Watching Alina Cojocaru's debut in Natalia Makarova's Sleeping Beauty on Monday, it felt as though the production had been crafted as her showcase. With her 5ft 2in frame and Russian schooling, Cojocaru is a 21st-century sister to the equally tiny ex-Kirov Makarova. Physically and spiritually she is this Beauty's prototype ballerina.

The catalogue of small perfections and large triumphs that make up Cojocaru's Aurora won't surprise those who have watched and wondered at her career. She both concentrates and reflects a brighter light than anyone else. It is partly the detail with which her extraordinarily mobile upper body articulates and decorates each move; it is partly her split-second responsiveness to the music, scintillating at speed, sustaining long, slow melodies. But above all, it is the dramatic intelligence with which she inhabits the role. From the girlish eagerness with which she orientates all of the difficult Rose Adagio towards her four suitors, to the abstract dreaminess of her Vision scene and the grandly sexy largesse with which she dances her final pas de deux, Cojocaru reveals Aurora in all her exquisite facets.

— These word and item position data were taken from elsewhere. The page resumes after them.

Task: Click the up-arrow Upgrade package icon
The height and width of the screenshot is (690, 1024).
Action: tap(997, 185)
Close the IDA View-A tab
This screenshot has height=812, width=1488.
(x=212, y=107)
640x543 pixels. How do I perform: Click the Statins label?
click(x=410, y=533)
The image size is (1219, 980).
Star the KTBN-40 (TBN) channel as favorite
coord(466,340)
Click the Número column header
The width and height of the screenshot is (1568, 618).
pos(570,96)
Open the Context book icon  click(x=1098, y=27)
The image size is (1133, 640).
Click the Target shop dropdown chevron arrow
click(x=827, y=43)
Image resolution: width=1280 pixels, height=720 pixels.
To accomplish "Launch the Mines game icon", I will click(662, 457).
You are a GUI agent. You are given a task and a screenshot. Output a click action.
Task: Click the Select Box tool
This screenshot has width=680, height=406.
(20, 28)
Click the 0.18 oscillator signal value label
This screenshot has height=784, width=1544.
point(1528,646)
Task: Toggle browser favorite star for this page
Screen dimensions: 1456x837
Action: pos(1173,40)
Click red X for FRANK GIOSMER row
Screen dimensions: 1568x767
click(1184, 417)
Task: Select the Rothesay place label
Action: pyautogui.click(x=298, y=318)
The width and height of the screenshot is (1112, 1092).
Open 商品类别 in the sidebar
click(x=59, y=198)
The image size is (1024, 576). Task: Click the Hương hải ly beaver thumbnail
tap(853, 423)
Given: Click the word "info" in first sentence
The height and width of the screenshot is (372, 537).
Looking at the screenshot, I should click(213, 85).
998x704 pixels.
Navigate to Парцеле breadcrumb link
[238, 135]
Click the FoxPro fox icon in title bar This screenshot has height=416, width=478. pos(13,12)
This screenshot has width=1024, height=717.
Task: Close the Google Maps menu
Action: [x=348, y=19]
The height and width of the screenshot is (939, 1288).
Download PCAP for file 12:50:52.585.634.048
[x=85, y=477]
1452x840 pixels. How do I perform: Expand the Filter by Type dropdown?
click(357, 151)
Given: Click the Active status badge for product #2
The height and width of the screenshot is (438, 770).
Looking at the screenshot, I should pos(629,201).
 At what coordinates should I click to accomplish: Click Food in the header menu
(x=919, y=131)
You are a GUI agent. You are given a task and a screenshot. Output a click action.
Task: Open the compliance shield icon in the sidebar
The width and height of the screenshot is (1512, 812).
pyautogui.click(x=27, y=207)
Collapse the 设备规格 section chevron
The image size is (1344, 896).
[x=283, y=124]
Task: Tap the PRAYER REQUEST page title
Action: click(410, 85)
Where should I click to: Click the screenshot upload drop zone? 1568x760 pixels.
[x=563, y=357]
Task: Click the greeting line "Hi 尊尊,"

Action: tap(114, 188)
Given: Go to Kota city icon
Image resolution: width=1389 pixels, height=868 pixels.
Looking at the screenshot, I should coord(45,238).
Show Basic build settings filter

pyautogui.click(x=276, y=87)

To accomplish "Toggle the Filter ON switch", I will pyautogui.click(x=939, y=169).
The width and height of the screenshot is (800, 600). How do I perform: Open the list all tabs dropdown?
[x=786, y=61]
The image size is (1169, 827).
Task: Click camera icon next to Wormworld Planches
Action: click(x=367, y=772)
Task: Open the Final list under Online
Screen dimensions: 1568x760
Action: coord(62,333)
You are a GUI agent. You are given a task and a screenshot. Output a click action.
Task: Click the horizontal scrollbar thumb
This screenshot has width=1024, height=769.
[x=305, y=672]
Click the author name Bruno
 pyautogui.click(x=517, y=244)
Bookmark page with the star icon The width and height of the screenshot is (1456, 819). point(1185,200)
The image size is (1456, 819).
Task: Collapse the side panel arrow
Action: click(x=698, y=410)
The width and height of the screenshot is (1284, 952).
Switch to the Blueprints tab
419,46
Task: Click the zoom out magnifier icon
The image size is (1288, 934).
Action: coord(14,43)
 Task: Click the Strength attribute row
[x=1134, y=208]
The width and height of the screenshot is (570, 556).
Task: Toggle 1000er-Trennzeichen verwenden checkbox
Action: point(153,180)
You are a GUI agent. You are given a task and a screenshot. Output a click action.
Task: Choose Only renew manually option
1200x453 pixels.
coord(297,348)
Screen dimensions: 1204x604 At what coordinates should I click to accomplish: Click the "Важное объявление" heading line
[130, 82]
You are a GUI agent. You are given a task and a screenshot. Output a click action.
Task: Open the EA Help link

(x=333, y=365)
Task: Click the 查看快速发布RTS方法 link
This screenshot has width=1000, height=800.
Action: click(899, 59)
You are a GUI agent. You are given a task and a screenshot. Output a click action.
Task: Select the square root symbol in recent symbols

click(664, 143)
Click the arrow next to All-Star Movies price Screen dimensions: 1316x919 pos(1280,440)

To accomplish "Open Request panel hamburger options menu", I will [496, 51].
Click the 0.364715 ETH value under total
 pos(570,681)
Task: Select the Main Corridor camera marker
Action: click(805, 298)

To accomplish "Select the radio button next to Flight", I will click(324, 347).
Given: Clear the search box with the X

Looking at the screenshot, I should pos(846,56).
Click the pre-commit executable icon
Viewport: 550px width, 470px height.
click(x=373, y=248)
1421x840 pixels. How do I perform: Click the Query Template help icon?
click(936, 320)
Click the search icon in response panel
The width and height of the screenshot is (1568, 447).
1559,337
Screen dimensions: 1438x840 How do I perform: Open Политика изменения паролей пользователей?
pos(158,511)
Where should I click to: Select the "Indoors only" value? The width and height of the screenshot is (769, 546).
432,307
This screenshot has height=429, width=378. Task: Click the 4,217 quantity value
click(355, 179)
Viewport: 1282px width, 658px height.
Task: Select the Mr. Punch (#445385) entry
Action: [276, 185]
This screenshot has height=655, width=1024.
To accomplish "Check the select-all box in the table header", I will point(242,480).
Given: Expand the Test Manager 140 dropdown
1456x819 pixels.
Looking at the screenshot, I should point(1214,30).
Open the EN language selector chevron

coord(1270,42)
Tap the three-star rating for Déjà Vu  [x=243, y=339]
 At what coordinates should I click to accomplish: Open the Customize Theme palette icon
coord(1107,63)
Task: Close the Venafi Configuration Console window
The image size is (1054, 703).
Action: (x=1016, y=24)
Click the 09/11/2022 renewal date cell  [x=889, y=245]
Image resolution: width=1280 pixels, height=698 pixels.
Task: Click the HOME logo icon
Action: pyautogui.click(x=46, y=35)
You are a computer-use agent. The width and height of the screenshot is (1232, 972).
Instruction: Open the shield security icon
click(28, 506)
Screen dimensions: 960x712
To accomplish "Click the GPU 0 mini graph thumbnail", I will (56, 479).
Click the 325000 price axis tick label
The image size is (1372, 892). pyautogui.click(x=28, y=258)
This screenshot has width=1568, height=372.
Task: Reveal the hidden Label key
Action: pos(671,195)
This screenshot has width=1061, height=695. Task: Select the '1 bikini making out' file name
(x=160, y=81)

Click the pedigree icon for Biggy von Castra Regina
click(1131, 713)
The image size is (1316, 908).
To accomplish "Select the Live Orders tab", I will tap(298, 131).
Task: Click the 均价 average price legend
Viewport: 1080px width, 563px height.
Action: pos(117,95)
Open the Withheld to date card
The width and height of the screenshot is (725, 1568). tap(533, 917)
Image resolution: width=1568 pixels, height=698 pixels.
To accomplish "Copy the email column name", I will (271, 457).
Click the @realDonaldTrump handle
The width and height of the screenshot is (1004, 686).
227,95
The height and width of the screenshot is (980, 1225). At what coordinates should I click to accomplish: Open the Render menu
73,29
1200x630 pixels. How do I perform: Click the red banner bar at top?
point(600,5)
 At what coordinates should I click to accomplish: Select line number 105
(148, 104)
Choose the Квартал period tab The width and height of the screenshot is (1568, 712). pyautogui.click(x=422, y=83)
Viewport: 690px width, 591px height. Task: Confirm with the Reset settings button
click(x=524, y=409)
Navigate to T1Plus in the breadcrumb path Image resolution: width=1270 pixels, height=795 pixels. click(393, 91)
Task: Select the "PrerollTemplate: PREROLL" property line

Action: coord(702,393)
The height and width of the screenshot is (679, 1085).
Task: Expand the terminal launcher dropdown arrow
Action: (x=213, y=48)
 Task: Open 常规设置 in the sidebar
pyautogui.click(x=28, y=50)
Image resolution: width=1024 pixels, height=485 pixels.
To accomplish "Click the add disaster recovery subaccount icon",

Cojocaru comes so close to an ideal performance that she clarifies the aesthetic triumph of Makarova's production - which is to distil the perfume if not the exact material of Petipa's 1890 ballet. But she also clarifies its flaws. When Darcey Bussell danced Aurora on Saturday, her performance was not only marred by injury, but was an intriguing dialogue with Makarova's vision. In a perverse way, Bussell's grappling with a slightly alien style supplied some of the tension that this production otherwise lacks.

As Makarova has said, Petipa is not Dostoevsky, but even within the ballet's fairy-tale simplicities there is a powerful mythic strand of struggle and quest. There is courtly romance, too, as Prince Desire, beguiled by the dream Aurora, pits himself against danger to find her. Makarova's badly focused stage business (and the intrusive Cupid who essentially pimps for Desire) mutes both the seriousness and the drama of the story. On Monday it didn't help that Ethan Stiefel's Prince generated so little chemistry with Cojocaru (though he danced very handsomely).

It would be trite to summarise this Beauty as all style and no substance. Makarova has given a much needed shock to the Royal's classical technique. Given the fact that the company was dancing with even more elegance and ambition on Monday than on the opening night, Makarova's Beauty has to be greeted as an education and inspiration to a new generation.